Sinkhole Opens Up In Melbourne Suburb As City Mops Up Storm Damage
Victorian residents are assessing the damage after parts of the state were hit by severe thunderstorms on Wednesday.
The SES was called to help after a sinkhole opened up in the suburb of Keilor East, in Melbourne's north-west, in the aftermath of the storms.
The SES volunteers who assessed the damage claimed it was about four metres deep.
The local council claimed a defective stormwater drain was to blame for the sinkhole.
So far there have been hundreds of calls for help as a result of the storms, the SES claimed.
The Bureau of Meteorology claimed inner Melbourne suburbs received about 20mm of rain overnight.
Some northwestern suburbs like St Albans saw up to 77mm of sudden rain.
Electricity provider Powercor Australia claimed there were more than 9,000 lightning strikes recorded within a 200km radius of Bendigo between 3pm and 6pm on Wednesday.
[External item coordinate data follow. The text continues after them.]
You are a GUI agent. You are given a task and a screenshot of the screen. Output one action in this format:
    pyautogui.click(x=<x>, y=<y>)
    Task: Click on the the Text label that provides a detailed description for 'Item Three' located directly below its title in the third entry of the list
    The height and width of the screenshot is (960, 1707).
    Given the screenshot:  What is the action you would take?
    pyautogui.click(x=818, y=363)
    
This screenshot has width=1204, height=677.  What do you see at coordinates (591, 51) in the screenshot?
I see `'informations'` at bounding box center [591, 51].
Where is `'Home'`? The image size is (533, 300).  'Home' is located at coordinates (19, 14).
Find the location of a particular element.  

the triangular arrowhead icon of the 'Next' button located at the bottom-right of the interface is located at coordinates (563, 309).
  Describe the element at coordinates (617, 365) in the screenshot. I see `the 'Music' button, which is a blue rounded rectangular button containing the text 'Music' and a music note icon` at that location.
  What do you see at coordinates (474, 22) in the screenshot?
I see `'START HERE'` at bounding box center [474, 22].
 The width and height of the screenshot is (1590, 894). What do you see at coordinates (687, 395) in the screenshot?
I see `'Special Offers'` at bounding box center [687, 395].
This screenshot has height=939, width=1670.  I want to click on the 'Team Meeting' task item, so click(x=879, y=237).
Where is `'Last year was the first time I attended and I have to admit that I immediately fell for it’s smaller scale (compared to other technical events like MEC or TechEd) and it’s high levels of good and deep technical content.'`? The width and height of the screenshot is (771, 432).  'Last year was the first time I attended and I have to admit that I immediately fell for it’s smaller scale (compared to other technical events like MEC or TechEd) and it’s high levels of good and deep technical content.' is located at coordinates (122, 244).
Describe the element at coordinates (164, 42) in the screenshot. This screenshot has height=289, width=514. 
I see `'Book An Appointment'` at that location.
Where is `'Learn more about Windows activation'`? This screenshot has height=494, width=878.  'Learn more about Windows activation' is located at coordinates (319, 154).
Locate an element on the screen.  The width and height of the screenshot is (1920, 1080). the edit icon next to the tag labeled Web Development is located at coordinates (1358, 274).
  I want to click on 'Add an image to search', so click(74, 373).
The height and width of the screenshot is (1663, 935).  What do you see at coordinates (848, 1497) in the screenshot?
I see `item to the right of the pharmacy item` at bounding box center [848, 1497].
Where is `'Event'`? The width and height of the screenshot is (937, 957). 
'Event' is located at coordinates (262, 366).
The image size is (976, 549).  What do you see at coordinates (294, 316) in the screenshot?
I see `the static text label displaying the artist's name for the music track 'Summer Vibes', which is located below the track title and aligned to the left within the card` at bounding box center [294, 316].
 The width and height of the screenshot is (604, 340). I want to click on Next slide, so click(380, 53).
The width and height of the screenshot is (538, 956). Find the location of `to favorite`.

Victoria SES sent out a public thank-you to volunteers who rushed to attend callouts in the aftermath.
Majority of incidents were due to trees falling on cars, roads and properties.
One video shared online during the storms showed rain soaking the inside of a Melbourne tram.
The storms also left thousands of passengers stranded at Melbourne Airport after some planes were grounded and others were unable to land in the city.
The storm did clear up some of the smoke haze that had been choking parts of Victoria this week.
The Environment Protection Authority (EPA) rated Melbourne's air quality as 'very poor' on Wednesday but upgraded it to 'moderate' on Thursday morning.
On Thursday parts of NSW were warned it would be next for a downpour.
Severe thunderstorms and possible flash flooding are predicted for parts of NSW, according to the Bureau of Meteorology, while Sydney is also set for a drenching.
The news of wet weather is welcome for fire-affected parts of the country.
NSW RFS shared on Thursday morning that it was starting to see some good rainfall across some of the firegrounds.
"Let's hope some of our farmers are also getting some moisture," it tweeted.
"While the rain is welcomed, heavy rainfall and storms in fire-affected areas can lead to dangerous conditions such as a higher risk of flash flooding, falling trees and landslips," NSW SES assistant commissioner Paul Bailey said.
The SES warned residents to prepare properties by trimming overhanging branches, cleaning gutters and pipes, securing loose items in their backyards and not parking under trees or power lines.